Numerous medications are at your disposal to assist in stabilizing mood swings. They are commonly known as mood stabilizers and encompass: 1. Lithium carbonate 2. Anticonvulsant drugs 3. Antipsychotic medications In the case where you are already on medication for bipolar disorder and encounter feelings of depression, your GP will ensure that you are on the appropriate dosage. Should this not be the case, adjustments will be made accordingly. Treatment for depression episodes in bipolar disorder follows a slightly different approach, as relying solely on antidepressants may trigger a hypomanic relapse. Most guidelines advocate treating depression in bipolar disorder with just a mood stabilizer. However, it's not uncommon to use antidepressants in conjunction with a mood stabilizer or antipsychotic. For those instances when your GP or psychiatrist suggests discontinuing bipolar medication, the dosage should be gradually reduced over a period of at least four weeks, and up to three months if you are taking an antipsychotic or lithium. Should the need arise to discontinue lithium for any reason, make sure to consult your GP about potentially switching to an antipsychotic or valproate instead.

Psychological Treatment

Certain individuals discover that psychological intervention can be beneficial when combined with medication during periods of mania or depression. The approach may encompass: 1. Psychoeducation - A means to gain deeper insights into bipolar disorder. 2. Cognitive Behavioral Therapy (CBT) - Particularly effective in addressing depression. 3. Family Therapy - Concentrating on family dynamics (such as marriage) and fostering collaborative efforts among family members to enhance mental well-being. Typically, psychological treatment comprises approximately 16 sessions, each lasting an hour and spanning six to nine months.

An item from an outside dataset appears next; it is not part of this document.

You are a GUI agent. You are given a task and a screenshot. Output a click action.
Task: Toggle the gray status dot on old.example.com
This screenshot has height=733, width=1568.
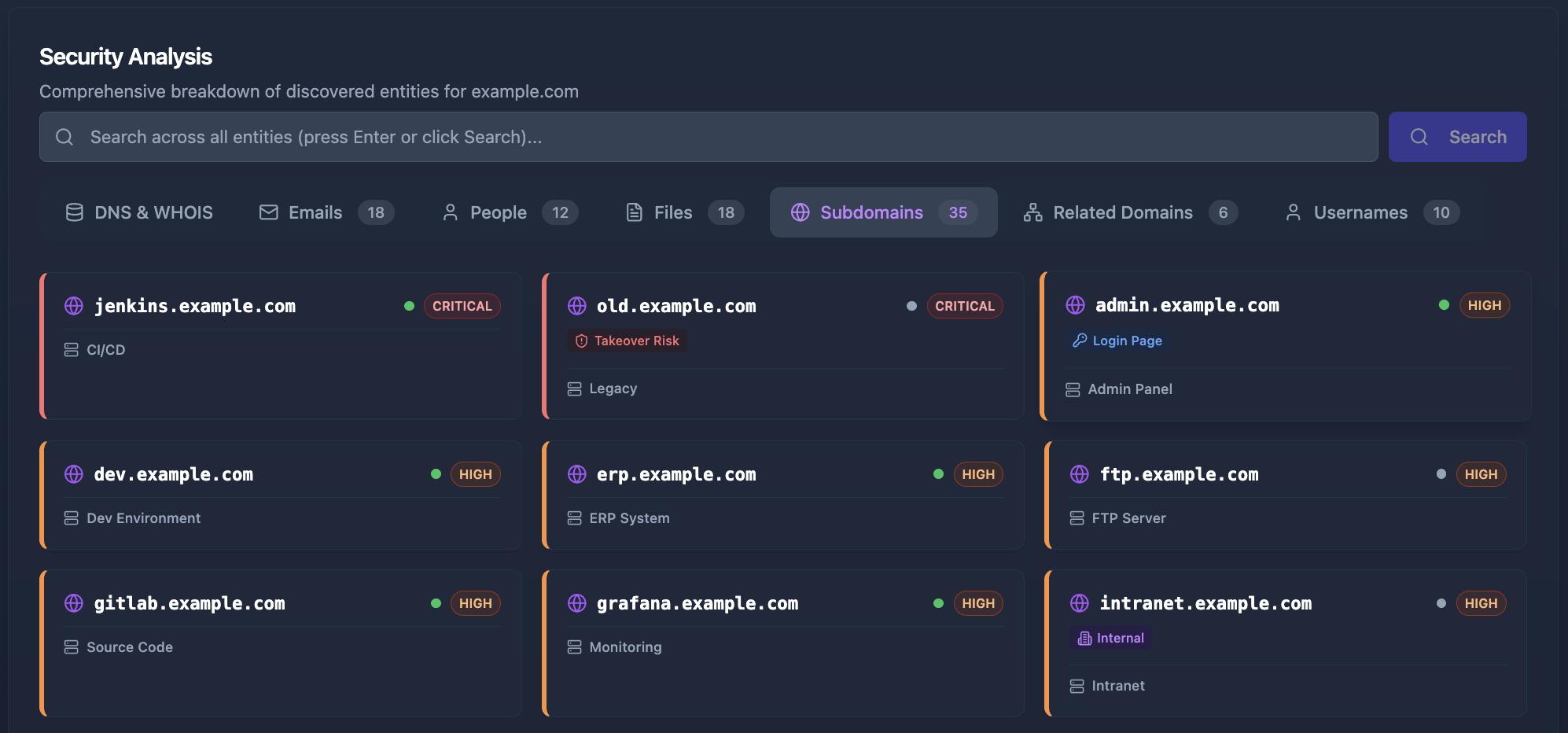911,305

Discover coping strategies

Staying active and eating well

Eating well and keeping fit are important for everyone. Exercise can also help reduce the symptoms of bipolar disorder, particularly depressive symptoms. It may also give you something to focus on and provide a routine, which is important for many people. A healthy diet, combined with exercise, may also help limit weight gain, which is a common side effect of medical treatments for bipolar disorder. Some treatments also increase the risk of developing diabetes, or worsen the illness in people that already have it. Maintaining a healthy weight and exercising are an important way of limiting that risk. You should have a check-up at least once a year to monitor your risk of developing cardiovascular disease or diabetes. This will include recording your weight, checking your blood pressure and having any appropriate blood tests.